During the autumn break, Nabolagshager AS collaborated with the participatory building experts Makers’Hub, Oslo Living Lab, and Plakathuset youth, engaged volunteers and H20 a local highschool in central multicultural Oslo as part of the PlaceCity project. The young people were employed as most of them live in the neighborhood and many attend the high school. The goal of the pop-up furniture is to create a more colorful meeting place with and for the local community and to invite the neighborhood to use and thrive in the schoolyard. Youth researchers from Oslo Living Lab identified the need for sitting places, colors, and plants were identified by Oslo Living Lab. Throughout a semester they conducted several quantitative, qualitative, and participatory methods with the help of a mentor.
Youth researchers Zeinab and Tharchanna from Oslo Living Lab with their mentor Clara.
Over the course of five days, the young people and volunteers learned how to use drills, saws, and how to build the pop-up furniture. Makers’Hub designed, facilitated, and supported whenever needed in the building process. During the days the lumber got cut, assembled, and drilled in place and first formed wooden structures.
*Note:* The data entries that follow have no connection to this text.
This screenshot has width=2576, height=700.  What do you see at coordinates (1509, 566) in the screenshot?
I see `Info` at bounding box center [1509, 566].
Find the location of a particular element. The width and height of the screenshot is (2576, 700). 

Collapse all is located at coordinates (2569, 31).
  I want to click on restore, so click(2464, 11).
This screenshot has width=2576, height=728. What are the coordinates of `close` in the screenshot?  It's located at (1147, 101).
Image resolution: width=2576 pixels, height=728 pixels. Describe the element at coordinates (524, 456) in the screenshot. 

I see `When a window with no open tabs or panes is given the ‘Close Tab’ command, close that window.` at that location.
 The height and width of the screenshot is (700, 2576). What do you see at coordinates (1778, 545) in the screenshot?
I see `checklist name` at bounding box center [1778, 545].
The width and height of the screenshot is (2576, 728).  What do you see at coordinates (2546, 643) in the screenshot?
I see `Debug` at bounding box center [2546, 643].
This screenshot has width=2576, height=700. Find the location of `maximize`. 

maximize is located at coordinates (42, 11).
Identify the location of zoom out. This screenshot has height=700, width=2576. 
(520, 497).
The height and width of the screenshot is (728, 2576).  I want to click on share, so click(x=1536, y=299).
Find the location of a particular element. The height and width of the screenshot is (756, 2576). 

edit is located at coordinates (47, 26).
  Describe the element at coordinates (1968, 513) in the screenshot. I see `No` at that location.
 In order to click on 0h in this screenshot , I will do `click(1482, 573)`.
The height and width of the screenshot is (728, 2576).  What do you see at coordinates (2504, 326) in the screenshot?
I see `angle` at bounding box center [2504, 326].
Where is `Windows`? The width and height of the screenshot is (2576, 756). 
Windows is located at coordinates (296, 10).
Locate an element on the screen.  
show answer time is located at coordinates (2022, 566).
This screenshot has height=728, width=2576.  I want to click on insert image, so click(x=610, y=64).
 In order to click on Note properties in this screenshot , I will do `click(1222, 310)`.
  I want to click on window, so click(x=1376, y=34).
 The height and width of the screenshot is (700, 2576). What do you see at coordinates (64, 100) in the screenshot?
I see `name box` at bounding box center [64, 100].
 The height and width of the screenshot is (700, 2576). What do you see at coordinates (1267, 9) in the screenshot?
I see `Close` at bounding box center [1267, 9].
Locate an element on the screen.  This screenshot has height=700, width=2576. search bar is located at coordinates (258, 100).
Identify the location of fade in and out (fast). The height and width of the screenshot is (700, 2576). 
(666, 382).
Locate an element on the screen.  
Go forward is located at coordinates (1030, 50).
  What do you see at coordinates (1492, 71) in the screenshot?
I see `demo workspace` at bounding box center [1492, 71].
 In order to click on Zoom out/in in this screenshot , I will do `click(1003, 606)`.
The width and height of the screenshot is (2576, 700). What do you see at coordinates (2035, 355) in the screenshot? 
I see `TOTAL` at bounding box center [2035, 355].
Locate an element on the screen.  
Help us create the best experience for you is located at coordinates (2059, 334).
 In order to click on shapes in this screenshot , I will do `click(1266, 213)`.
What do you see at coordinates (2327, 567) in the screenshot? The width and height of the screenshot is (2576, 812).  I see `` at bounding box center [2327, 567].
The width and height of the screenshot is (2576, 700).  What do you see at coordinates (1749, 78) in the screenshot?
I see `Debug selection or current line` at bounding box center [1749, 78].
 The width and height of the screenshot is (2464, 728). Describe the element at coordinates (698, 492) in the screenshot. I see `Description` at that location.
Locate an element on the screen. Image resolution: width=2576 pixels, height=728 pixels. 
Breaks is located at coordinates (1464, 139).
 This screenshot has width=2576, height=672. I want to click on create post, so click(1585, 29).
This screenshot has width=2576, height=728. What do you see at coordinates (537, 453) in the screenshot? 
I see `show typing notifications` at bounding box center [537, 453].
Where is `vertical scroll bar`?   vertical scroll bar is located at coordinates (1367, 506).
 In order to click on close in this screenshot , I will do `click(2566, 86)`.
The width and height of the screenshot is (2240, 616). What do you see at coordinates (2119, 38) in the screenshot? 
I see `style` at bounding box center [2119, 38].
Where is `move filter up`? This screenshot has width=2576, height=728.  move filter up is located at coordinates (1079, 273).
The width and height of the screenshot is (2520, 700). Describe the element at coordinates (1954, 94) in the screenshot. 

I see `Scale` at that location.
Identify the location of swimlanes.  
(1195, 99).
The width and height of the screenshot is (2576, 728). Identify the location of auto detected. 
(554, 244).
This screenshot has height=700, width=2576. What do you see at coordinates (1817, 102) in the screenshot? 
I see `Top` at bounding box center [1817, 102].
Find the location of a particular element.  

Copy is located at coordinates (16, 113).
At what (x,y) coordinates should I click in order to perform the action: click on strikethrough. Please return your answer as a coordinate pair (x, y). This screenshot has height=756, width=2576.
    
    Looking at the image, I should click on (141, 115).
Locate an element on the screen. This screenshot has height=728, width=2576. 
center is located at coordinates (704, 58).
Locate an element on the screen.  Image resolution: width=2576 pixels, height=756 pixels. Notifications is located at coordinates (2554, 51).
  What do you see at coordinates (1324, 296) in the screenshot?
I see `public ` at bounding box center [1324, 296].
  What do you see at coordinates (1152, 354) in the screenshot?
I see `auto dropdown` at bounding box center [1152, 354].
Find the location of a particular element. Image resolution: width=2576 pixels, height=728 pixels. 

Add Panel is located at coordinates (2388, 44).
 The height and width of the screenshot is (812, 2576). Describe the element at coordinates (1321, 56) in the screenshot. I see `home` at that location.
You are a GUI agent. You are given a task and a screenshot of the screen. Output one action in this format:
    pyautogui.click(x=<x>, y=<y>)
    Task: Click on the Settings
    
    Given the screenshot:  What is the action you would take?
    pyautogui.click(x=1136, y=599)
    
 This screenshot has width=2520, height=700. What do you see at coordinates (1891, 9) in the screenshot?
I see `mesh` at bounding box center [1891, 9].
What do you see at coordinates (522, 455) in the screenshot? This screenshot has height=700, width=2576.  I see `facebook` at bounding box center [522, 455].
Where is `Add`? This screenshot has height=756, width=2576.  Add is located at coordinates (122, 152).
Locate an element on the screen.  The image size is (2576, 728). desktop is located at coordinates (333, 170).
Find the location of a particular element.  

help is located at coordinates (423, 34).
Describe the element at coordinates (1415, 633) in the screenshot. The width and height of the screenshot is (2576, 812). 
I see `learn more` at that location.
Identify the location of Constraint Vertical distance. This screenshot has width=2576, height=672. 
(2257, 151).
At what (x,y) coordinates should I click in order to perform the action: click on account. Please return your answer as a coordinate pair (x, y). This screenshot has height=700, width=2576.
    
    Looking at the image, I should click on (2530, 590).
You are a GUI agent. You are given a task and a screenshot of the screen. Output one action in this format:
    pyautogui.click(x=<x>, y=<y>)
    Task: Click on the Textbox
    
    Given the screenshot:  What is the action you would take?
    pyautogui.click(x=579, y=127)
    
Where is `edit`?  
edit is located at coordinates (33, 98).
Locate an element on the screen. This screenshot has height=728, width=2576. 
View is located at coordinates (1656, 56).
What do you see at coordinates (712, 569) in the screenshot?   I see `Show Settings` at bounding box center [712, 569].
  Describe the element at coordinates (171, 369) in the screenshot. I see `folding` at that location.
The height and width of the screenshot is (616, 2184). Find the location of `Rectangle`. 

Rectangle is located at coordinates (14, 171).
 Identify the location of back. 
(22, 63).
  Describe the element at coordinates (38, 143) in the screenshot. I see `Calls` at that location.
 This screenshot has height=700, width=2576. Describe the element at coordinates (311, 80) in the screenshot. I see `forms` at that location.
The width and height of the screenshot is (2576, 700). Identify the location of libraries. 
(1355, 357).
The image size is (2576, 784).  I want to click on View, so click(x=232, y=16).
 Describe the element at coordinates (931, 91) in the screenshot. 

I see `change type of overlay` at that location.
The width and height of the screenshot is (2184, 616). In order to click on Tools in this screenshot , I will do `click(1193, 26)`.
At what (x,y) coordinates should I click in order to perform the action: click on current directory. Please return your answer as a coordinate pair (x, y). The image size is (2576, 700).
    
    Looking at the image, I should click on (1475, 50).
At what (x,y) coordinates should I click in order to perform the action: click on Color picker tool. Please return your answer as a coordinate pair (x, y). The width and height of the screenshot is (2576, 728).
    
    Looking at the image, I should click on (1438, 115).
Then the planks for the sitting modules were added. The schoolyard was filled with laughter, music, the sound of sawing and drilling, and the smell of the delicious Taiwanese lunch by Pá Smaken av Thailand.
The young people and volunteers got to choose the colors for the furniture themselves and carefully painted the six sitting modules that can be arranged in different shapes. The bright and happy colors light up the schoolyard.
On the last day, the young people were instructed by Idil Akdos, Nabolagshager an experienced youth mentor at Oslo Living Lab for gardening and urban agriculture. Idil taught them how to line the integrated planters, design the beds, and plant berry bushes and flowers. The young people got their hands dirty with earth, carefully soaked, planted and watered with the hope for flowers in spring and berries in summer.
The students at Hersleb high school are happily using the furniture during their breaks and have started rearranging the different modules which can easily be moved due to their wheels. One of the local skaters that hangs out in the evenings even did a photoshoot in front of the furniture. The young people participating in the building project felt that they gained practical skills and made new connections they can use in their future.
The project received funding through the Norwegian Research Cuncil's JPI PlaceCity project, the area boost programme (områdeløft) Tøyen and Grønland and Sparbankstiftelsen.